> Stored records

------------------------------------------------

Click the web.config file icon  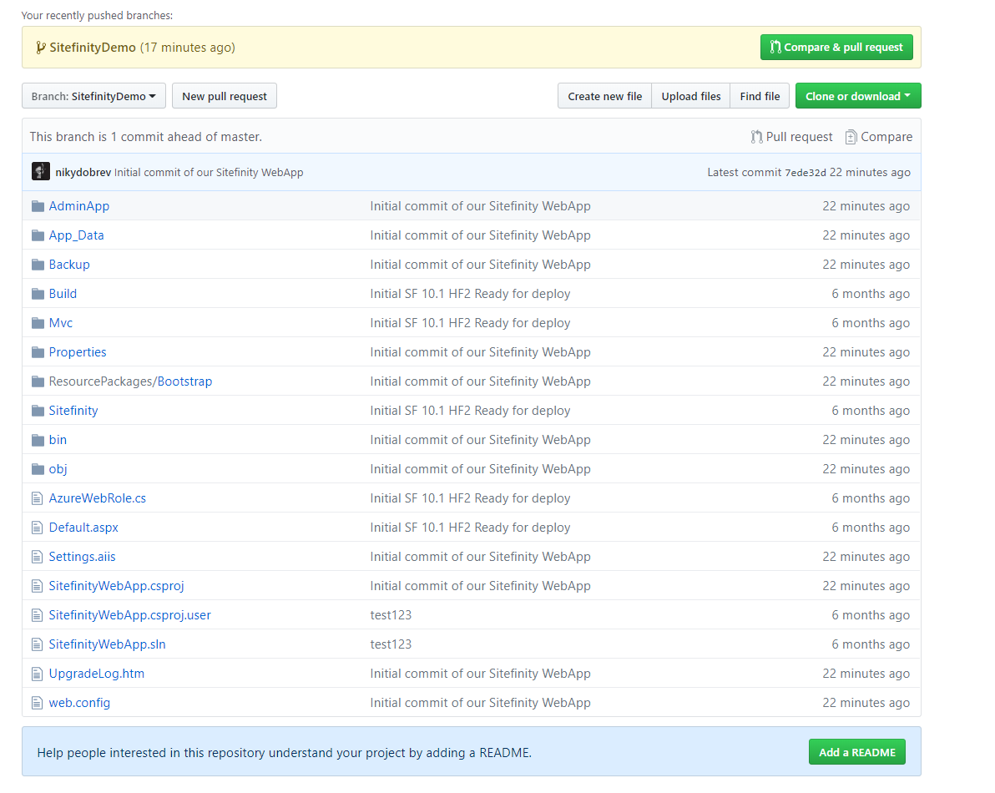[x=37, y=703]
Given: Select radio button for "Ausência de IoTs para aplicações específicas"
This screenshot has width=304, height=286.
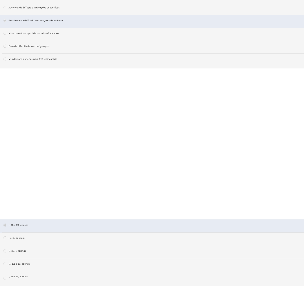Looking at the screenshot, I should (5, 8).
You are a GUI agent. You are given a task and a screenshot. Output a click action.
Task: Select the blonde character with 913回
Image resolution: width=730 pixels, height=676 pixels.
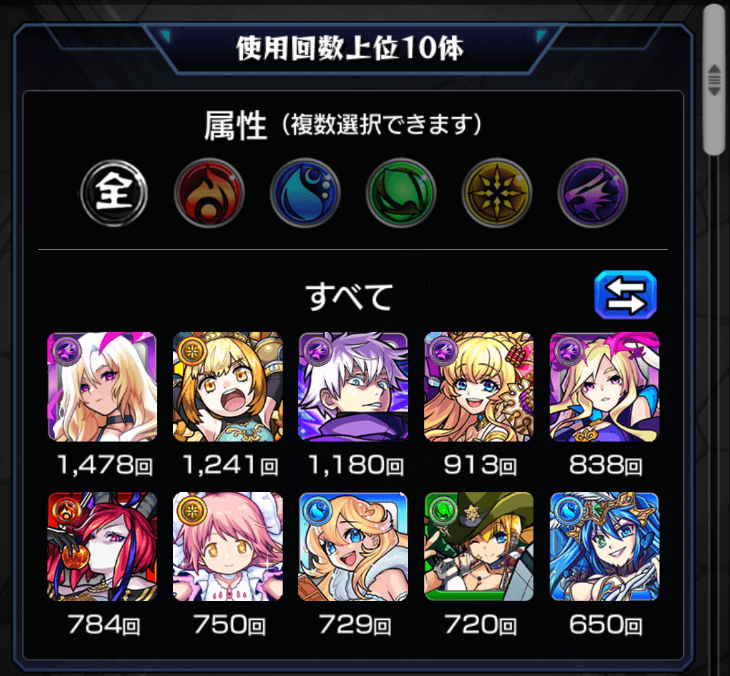[479, 386]
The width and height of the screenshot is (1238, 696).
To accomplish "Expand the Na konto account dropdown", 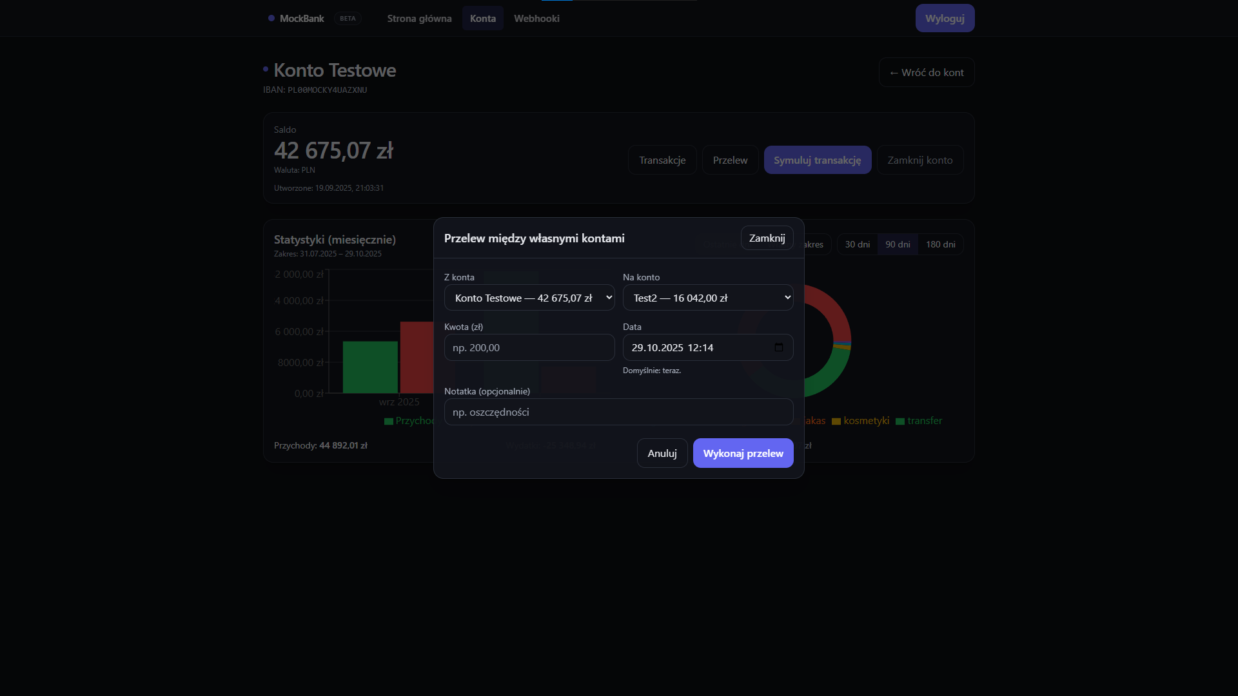I will (708, 298).
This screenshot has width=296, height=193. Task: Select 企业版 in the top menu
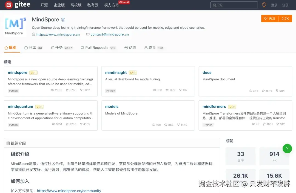coord(59,5)
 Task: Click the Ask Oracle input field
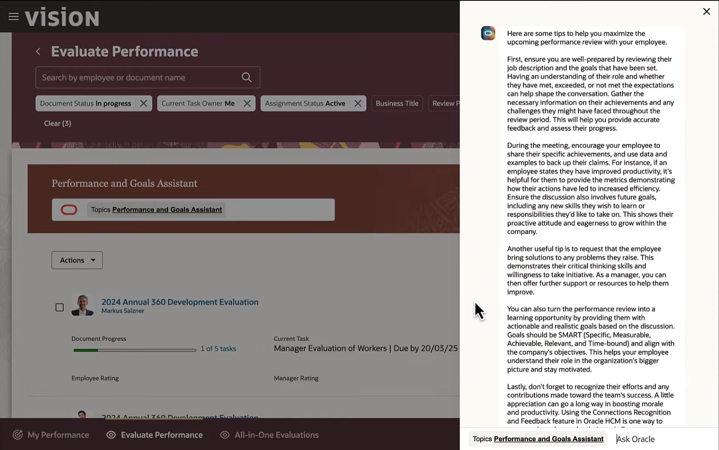664,439
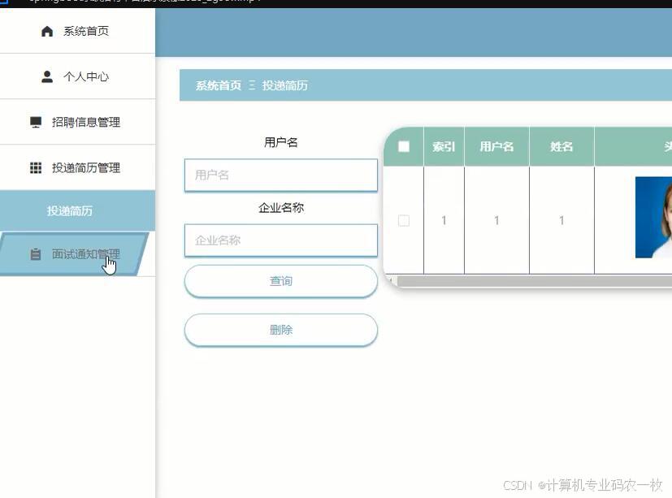
Task: Check the checkbox on the first table row
Action: click(404, 220)
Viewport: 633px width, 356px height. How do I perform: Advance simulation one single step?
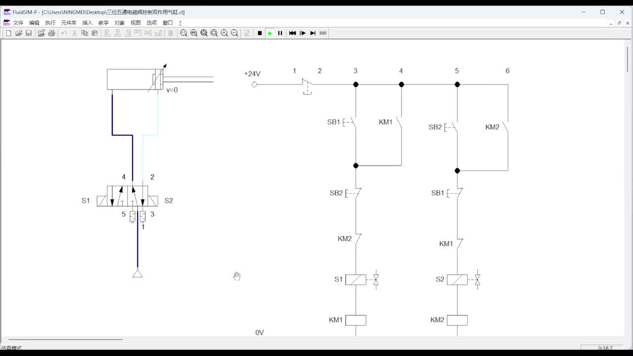point(303,33)
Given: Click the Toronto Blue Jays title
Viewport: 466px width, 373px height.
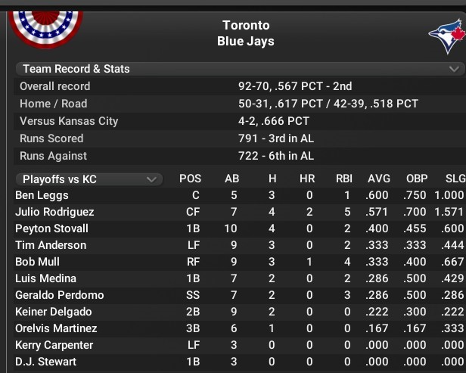Looking at the screenshot, I should coord(245,33).
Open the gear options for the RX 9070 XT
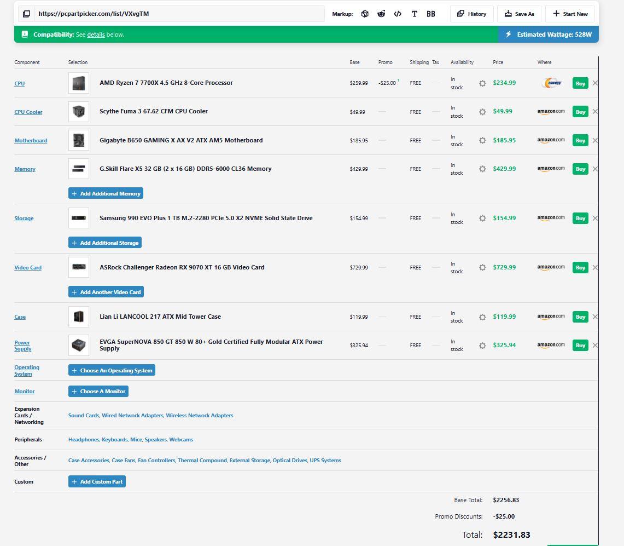 coord(482,267)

------------------------------------------------

> Your assignment
Please print exactly the lines from the one holding "Viewport: 633px width, 356px" through the final line of the data above, including both, and skip all pictures.

> Exercise result
Viewport: 633px width, 356px height. How do I perform: Advance simulation one single step?
point(303,33)
Given: Click the Toronto Blue Jays title
Viewport: 466px width, 373px height.
Looking at the screenshot, I should coord(245,33).
Open the gear options for the RX 9070 XT
 coord(482,267)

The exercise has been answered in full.